*** Opening Records supplied ***
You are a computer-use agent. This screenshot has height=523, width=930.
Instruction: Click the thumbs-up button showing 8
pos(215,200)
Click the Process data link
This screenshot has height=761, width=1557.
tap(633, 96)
*** Closing Records supplied ***
### Problem description
Write the entries out again, exactly and completely.

### Your response
You are a computer-use agent. This screenshot has height=523, width=930.
Instruction: Click the thumbs-up button showing 8
pos(215,200)
Click the Process data link
This screenshot has height=761, width=1557.
tap(633, 96)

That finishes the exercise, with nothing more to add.